NORDEN – Chapitre 112
Chapitre 112 – Intimes confidences
À la vue de la duchesse assise dans le salon, le visage de Théodore reprit des couleurs. Les muscles fébriles, prêts à se dérober, il avança en sa direction afin de l’enlacer.
— Je t’ai cherchée partout ! Je ne t’ai pas vue aux remparts et voyant que l’horaire défilait j’ai commencé à paniquer et j’ai donné l’alerte. J’ai d’abord cru que tu étais chez toi mais en ne t’y trouvant pas je suis retourné ici puis j’ai été chez les de Lussac et Léopold s’est proposé de partir à ta recherche. J’ai patrouillé à cheval le long de l’avenue sans parvenir à te retrouver.
— Je vais bien, ne t’en fais pas, murmura-t-elle, il y avait juste trop de soldats proches des remparts pour que je m’y sente à l’aise alors je suis allée au parc. Tu n’avais pas à t’inquiéter plus que de raison.
— Malheureusement comme je viens de vous le dire ma chère enfant, poursuivit Mantis qui se tenait assis sur la banquette auprès de sa future épouse, des disparitions ont été recensées en ville ces derniers temps tant des civils que des militaires.
Soulagé, Théodore défit son étreinte et partit rapidement se laver de pied en cap, se débarrassant du remugle de sueur qui lui collait à la peau afin de dîner dans une tenue plus décontractée. Le repas s’écoula dans une ambiance étrangement morose, si significative de ces temps de tourmentes et d’incertitudes perpétuelles. Mantis parlait avec autant d’entrain que possible, souhaitant chasser ce silence pesant qu’il ne supportait guère en sa demeure, tandis que les deux duchesses demeuraient muettes, n’échangeant que de brèves phrases entre deux bouchées.

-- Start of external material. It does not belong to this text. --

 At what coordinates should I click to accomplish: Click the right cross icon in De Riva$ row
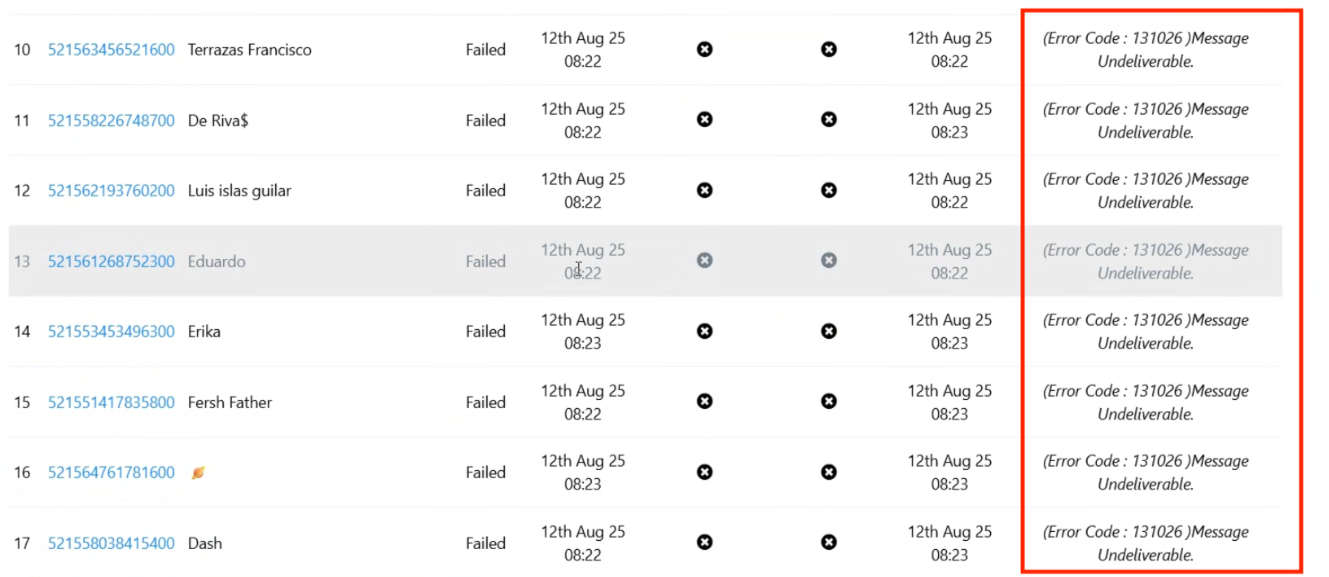pyautogui.click(x=829, y=120)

Après diverses œillades discrètes, Théodore se rendit compte que sa dulcinée n’était pas au mieux et tentait de rester digne devant l’assemblée ou du moins devant son père car la duchesse mère semblait tout autant préoccupée par l’état de sa fille. Voulant couper court à ce dîner qui s’éternisait plus que de raison, il fit semblant de bâiller et les avertit qu’il allait se coucher. Pour intimer Blanche à se joindre à lui, il lui tendit son bras.

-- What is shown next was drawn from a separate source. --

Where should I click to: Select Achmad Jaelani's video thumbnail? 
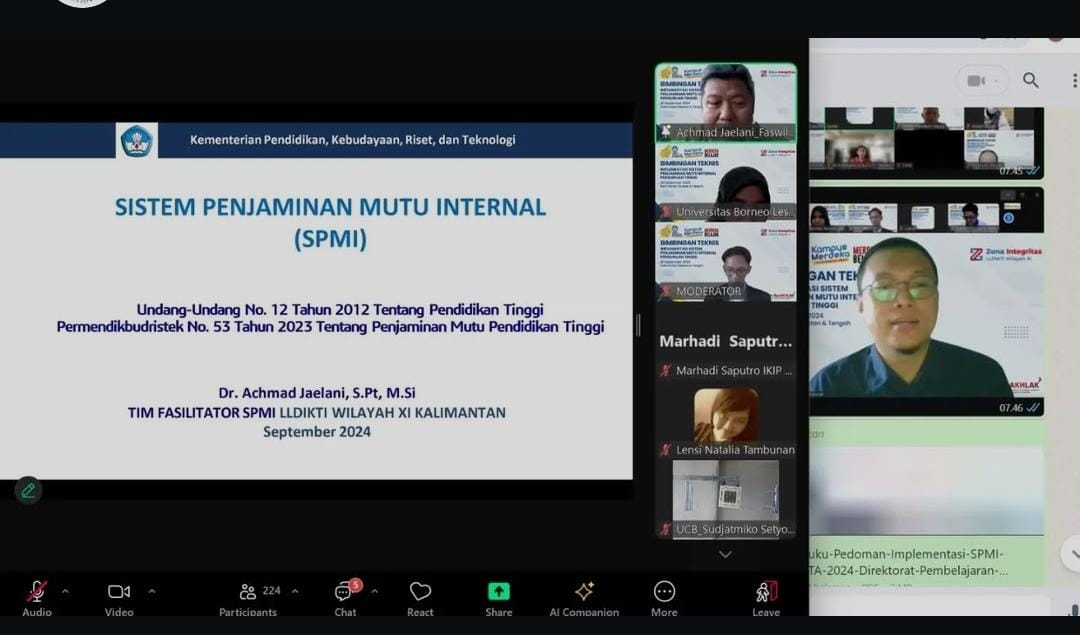coord(726,102)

Après une hésitation et un regard échangé auprès de sa mère, elle se leva à son tour et le suivit jusque dans la chambre. Son silence, même en sa seule présence, le troublait et il la fit asseoir sur le lit. Elle ôta ses souliers et défit sa pince pour laisser ses cheveux se dérouler jusqu’en bas de son dos. Souhaitant la laisser tranquille afin qu’elle se prépare pour la nuit, il se redressa et partit dans la salle de bain pour se mettre à son aise. À son retour dans la pièce, il la trouva allongée sous les draps, conservant même sa robe.
— Tu veux m’en parler ? demanda-t-il timidement en rejoignant le lit. Je vois bien que tu es troublée.

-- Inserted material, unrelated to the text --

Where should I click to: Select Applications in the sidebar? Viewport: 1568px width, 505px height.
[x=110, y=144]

— Ce n’est pas la peine, murmura-t-elle faiblement.
Il grimaça et s’installa à son tour. Il s’apprêtait à l’enlacer pour l’embrasser lorsqu’elle fut prise d’un frisson et le repoussa d’une main assurée.
— Ne me touche pas s’il te plaît.
Anxieux, il retira ses bras mais resta à proximité, la tête proche de la sienne.
— Est-ce que… est-ce que quelqu’un t’a fait du mal ?
— On parlera de cela plus tard, je suis épuisée.
Le cœur battant et les pensées vacillantes, il fit tout son possible pour refréner sa langue ainsi que ses soubresauts et se recula quelque peu. Il éteignit d’une main tremblante la chandelle présente sur sa table de chevet, laissant le noir complet s’immiscer dans la pièce. Alors qu’il tentait de ne pas gigoter, le corps traversé de spasmes tant il était agité, il l’entendit renifler ; de toute évidence, la demoiselle tentait de dissimuler ses sanglots, les étouffant contre son coussin.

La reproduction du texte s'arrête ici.